Other times, it hurts.
It feels as though there is a stigma associated with being in ministry. "I'm a youth pastor's wife, and therefore our life is so full I couldn't possibly have time for anything else."
From the checkout aisle at Fred Meyer: "Paul... now he's a busy man." And a number of other comments wrapped up in this one: "Gosh, we've hardly seen you, you guys are so busy."
Yes, there are moments of insanity when we we crash on the couch after a long day/evening/week/weekend and are thankful for nothing to do because home feels.so.good. Our summer was full. Admittedly, we were gone a lot.
June 5: We opened a coffee shop at cafe that I've been managing
June 16-18: Trip to Grants Pass for my dad's 60th surprise party
June 27-July 1: Vacation Bible School
June 27-July 5: Fireworks booths (two stands)
July 6-July 10: Wedding in Santa Barbara
July 17-23: Mayfield Lake Youth Camp
July 28-30: Our escape to Ilwaco
August 1-5: Kids' Camp
August 6: Wedding
August 8: Youth Group trip to Wild Waves
August 10: Youth Group Bonfire
August 13: Wedding
August 18: Youth Group homeless outreach in Portland with Night Strike
August 20: Wedding
August 24: Senior Girls/Freshmen Girls bonfire
August 26-28: Family Camp
September 2-5: Labor Day camping trip with our college group
Summer happened! ...and you know what? We live to tell about it! And the truth is, I had time in between all those things... to BE, to meet up with college girlfriends in Vancouver (you know who you are), to meet halfway to be with family, etc. I also had lonely moments - sounds rather strange after reviewing our calendar. There were honestly times where I wished a friend would call and invite me to do something outside of anything church-related. Times where I wished I had girlfriends here who really know me. To whisk me away...
The week of the fireworks booth, I spent a lot of time to myself. Paul was working a lot, and I think the assumption was that I was working, too. In reality, I walked to the lake twice by myself just to get out of the house because I had nothing to do. Sometimes, on an evening when Paul is gone, my first thought is to call a high school girl, since they are the ones inviting me to hang out - wanting to go out for coffee and want to come over for breakfast in the morning.
I spend my days with a 4 year old, Sunday evenings with college students, Wednesday nights with high school students, etc. I love them. And what I really crave are friends my own age, and my attempts at getting together have often failed.
I, too, am also guilty of wrongfully assuming things about people's time and have recently been convicted about just that.
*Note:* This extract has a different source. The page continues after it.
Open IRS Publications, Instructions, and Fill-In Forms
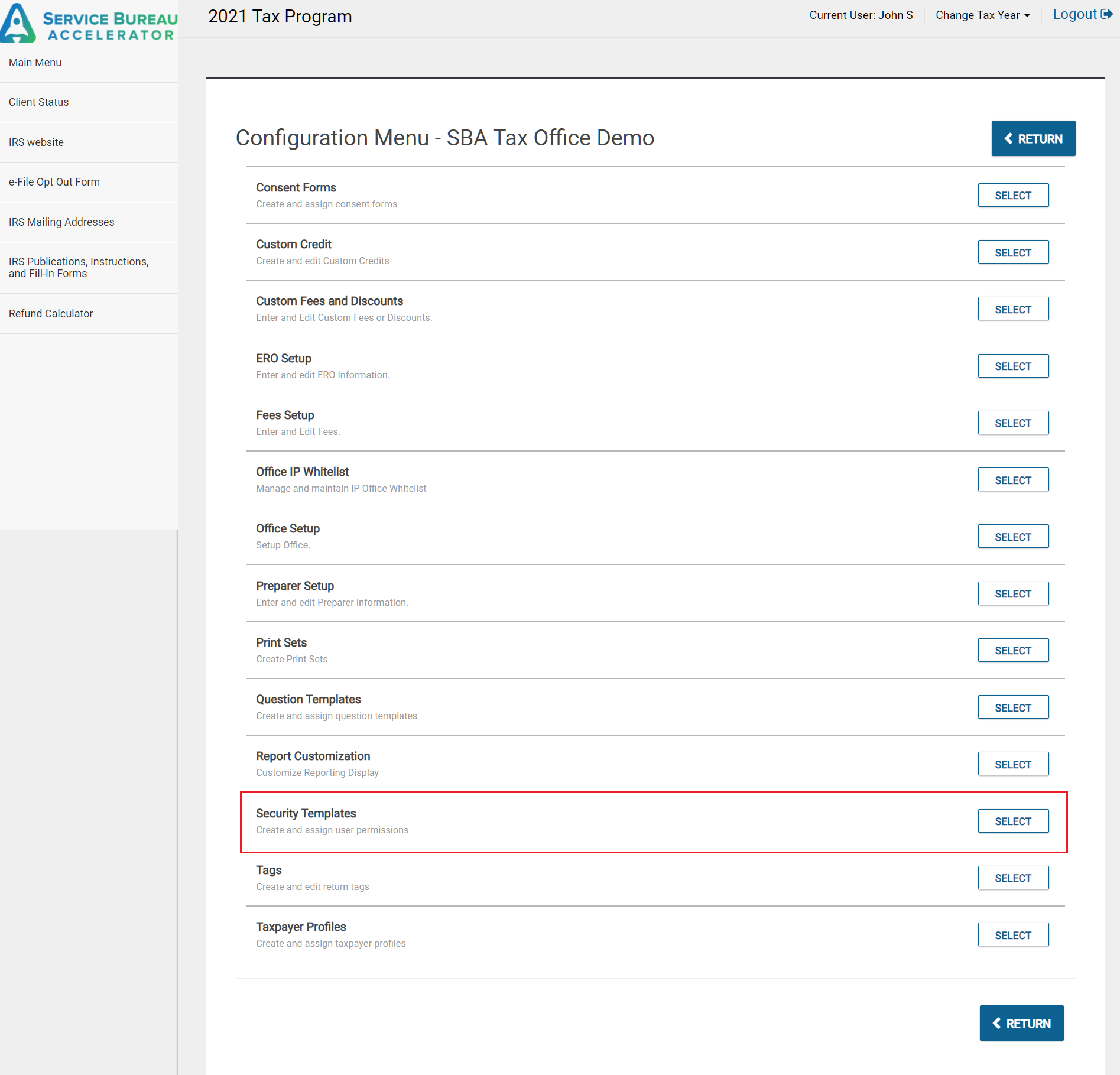1120x1075 pixels. click(x=79, y=268)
I often assume that when my friends have children, they can't do things spontaneously, or come over for dinner for fear of interrupting the night-time routine.
This entry isn't meant to guilt-trip anyone.
It's simply the confession of a Youth Pastor's wife doing her best to create a social life while balancing married life, youth group, college group, church, cooking and work.